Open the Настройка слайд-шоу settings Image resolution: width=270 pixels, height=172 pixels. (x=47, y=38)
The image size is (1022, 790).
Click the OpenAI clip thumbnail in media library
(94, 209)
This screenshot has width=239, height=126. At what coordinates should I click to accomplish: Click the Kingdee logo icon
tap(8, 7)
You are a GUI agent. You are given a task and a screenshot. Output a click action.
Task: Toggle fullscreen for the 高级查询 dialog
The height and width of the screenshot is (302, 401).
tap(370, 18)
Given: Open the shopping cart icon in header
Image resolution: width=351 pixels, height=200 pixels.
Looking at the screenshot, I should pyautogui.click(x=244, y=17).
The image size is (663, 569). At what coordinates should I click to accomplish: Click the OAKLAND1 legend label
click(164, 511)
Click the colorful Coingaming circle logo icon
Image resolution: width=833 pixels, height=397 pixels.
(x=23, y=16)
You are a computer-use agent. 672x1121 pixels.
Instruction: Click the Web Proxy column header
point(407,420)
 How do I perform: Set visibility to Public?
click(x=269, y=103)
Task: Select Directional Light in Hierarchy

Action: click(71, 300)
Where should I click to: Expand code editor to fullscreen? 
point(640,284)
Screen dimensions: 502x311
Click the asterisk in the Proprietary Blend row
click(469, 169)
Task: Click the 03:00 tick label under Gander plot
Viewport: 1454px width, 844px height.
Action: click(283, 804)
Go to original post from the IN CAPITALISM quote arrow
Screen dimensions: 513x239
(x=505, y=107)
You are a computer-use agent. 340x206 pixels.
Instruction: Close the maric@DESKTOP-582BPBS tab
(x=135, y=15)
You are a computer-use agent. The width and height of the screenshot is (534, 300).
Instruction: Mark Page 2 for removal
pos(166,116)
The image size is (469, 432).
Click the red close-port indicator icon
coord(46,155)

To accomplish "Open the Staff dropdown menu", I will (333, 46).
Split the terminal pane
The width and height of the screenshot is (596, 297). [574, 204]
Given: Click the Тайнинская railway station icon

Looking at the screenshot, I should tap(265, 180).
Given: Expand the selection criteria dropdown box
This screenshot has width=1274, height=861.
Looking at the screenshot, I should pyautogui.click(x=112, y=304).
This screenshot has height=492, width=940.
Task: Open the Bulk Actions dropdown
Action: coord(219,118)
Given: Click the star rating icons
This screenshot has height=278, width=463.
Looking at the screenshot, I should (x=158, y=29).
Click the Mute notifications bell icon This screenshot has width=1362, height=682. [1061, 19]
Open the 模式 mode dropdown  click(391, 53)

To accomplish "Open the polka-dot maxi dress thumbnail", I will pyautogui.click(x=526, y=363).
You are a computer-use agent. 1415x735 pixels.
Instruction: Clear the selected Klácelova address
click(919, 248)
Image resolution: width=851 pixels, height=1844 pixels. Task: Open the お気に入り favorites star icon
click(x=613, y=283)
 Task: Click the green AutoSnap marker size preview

Exercise details: Would you set down all the lines above, exactly and in full?

Answer:
Open the Настройка слайд-шоу settings Image resolution: width=270 pixels, height=172 pixels. (x=47, y=38)
The image size is (1022, 790).
Click the OpenAI clip thumbnail in media library
(94, 209)
This screenshot has width=239, height=126. At what coordinates should I click to accomplish: Click the Kingdee logo icon
tap(8, 7)
You are a GUI agent. You are given a task and a screenshot. Output a click action.
Task: Toggle fullscreen for the 高级查询 dialog
The height and width of the screenshot is (302, 401).
tap(370, 18)
Given: Open the shopping cart icon in header
Image resolution: width=351 pixels, height=200 pixels.
Looking at the screenshot, I should pyautogui.click(x=244, y=17).
The image size is (663, 569). At what coordinates should I click to accomplish: Click the OAKLAND1 legend label
click(164, 511)
Click the colorful Coingaming circle logo icon
Image resolution: width=833 pixels, height=397 pixels.
(x=23, y=16)
You are a computer-use agent. 672x1121 pixels.
Instruction: Click the Web Proxy column header
point(407,420)
 How do I perform: Set visibility to Public?
click(x=269, y=103)
Task: Select Directional Light in Hierarchy

Action: click(71, 300)
Where should I click to: Expand code editor to fullscreen? 
point(640,284)
Screen dimensions: 502x311
Click the asterisk in the Proprietary Blend row
click(469, 169)
Task: Click the 03:00 tick label under Gander plot
Viewport: 1454px width, 844px height.
Action: click(283, 804)
Go to original post from the IN CAPITALISM quote arrow
Screen dimensions: 513x239
(x=505, y=107)
You are a computer-use agent. 340x206 pixels.
Instruction: Close the maric@DESKTOP-582BPBS tab
(x=135, y=15)
You are a computer-use agent. The width and height of the screenshot is (534, 300).
Instruction: Mark Page 2 for removal
pos(166,116)
The image size is (469, 432).
Click the red close-port indicator icon
coord(46,155)

To accomplish "Open the Staff dropdown menu", I will (333, 46).
Split the terminal pane
The width and height of the screenshot is (596, 297). [574, 204]
Given: Click the Тайнинская railway station icon

Looking at the screenshot, I should tap(265, 180).
Given: Expand the selection criteria dropdown box
This screenshot has width=1274, height=861.
Looking at the screenshot, I should pyautogui.click(x=112, y=304).
This screenshot has height=492, width=940.
Task: Open the Bulk Actions dropdown
Action: coord(219,118)
Given: Click the star rating icons
This screenshot has height=278, width=463.
Looking at the screenshot, I should (x=158, y=29).
Click the Mute notifications bell icon This screenshot has width=1362, height=682. [1061, 19]
Open the 模式 mode dropdown  click(391, 53)

To accomplish "Open the polka-dot maxi dress thumbnail", I will pyautogui.click(x=526, y=363).
You are a computer-use agent. 1415x735 pixels.
Instruction: Clear the selected Klácelova address
click(919, 248)
Image resolution: width=851 pixels, height=1844 pixels. Task: Open the お気に入り favorites star icon
click(x=613, y=283)
 Task: Click the green AutoSnap marker size preview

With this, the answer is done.